Bletcherous Scribd. Anyone have a direct link to a PDF? I'd like to read that.

retrolefty: As I recall this doesn't disagree with the general conclusions of our rather long posted threads on the same subject. As I recall we were still in search of a more 'perfect' initialization of the seed function?

Well, I was not really getting anywhere with that. But I'd like to. However, I'm at a point where I think I really need an o-scope. If not for my decrepit Volvo finally reaching the point where I decided to replace it, I might have picked one up this month. And I probably need some other dual op-amp ICs to try out. I was sorta eyeballing a Tektronix 2336 YA -- portable, 100mhz, dual trace. Appeal for me is the ability to close the case, thus protecting the front panel. With all the junk I have around, that's a big plus.
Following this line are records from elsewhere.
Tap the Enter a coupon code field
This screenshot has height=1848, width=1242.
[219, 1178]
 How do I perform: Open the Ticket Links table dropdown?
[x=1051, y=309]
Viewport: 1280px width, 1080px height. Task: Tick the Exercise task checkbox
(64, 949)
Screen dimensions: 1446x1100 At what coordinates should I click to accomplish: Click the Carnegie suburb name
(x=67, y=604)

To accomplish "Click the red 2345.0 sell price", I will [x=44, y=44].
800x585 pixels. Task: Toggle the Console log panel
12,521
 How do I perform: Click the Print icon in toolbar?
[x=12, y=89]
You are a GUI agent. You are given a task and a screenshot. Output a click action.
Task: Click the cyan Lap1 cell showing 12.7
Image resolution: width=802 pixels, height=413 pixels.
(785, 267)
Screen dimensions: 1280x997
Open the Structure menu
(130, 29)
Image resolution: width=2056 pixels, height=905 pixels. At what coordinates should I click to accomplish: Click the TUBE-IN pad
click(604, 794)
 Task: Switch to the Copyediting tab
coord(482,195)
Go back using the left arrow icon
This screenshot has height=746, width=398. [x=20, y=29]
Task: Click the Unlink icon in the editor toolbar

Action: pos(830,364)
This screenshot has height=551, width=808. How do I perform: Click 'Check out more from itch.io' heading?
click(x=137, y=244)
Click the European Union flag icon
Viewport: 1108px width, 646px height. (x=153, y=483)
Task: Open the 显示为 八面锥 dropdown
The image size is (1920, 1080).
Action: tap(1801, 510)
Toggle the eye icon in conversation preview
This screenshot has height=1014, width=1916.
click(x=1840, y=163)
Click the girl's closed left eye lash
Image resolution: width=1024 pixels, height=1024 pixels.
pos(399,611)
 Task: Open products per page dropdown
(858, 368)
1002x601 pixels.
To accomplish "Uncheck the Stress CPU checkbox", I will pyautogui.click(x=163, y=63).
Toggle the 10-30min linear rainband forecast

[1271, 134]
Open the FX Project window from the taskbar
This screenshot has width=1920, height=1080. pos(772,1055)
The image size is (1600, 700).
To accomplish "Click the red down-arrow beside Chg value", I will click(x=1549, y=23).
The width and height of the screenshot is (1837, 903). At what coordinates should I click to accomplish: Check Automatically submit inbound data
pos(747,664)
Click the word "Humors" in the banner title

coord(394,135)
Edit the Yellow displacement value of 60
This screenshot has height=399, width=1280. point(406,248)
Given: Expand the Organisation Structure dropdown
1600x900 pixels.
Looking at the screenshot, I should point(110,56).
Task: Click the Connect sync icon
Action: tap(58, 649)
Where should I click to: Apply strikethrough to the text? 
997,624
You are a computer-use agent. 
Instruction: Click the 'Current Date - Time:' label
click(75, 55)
justjed: Bletcherous Scribd. Anyone have a direct link to a PDF? I'd like to read that.

Yes, Blecherous Scribd indeed (I'm the author of this paper). You can find a normal PDF on http://benedikt.sudo.is/ardrand.pdf.

retrolefty: As I recall this doesn't disagree with the general conclusions of our rather long posted threads on the same subject.

That's my recollection as well.

As I recall we were still in search of a more 'perfect' initialization of the seed function?

Yup.

Well, reseedRandom may not be perfect but it is a reasonable choice. :D

@benediktkr: Thank for the research and the paper.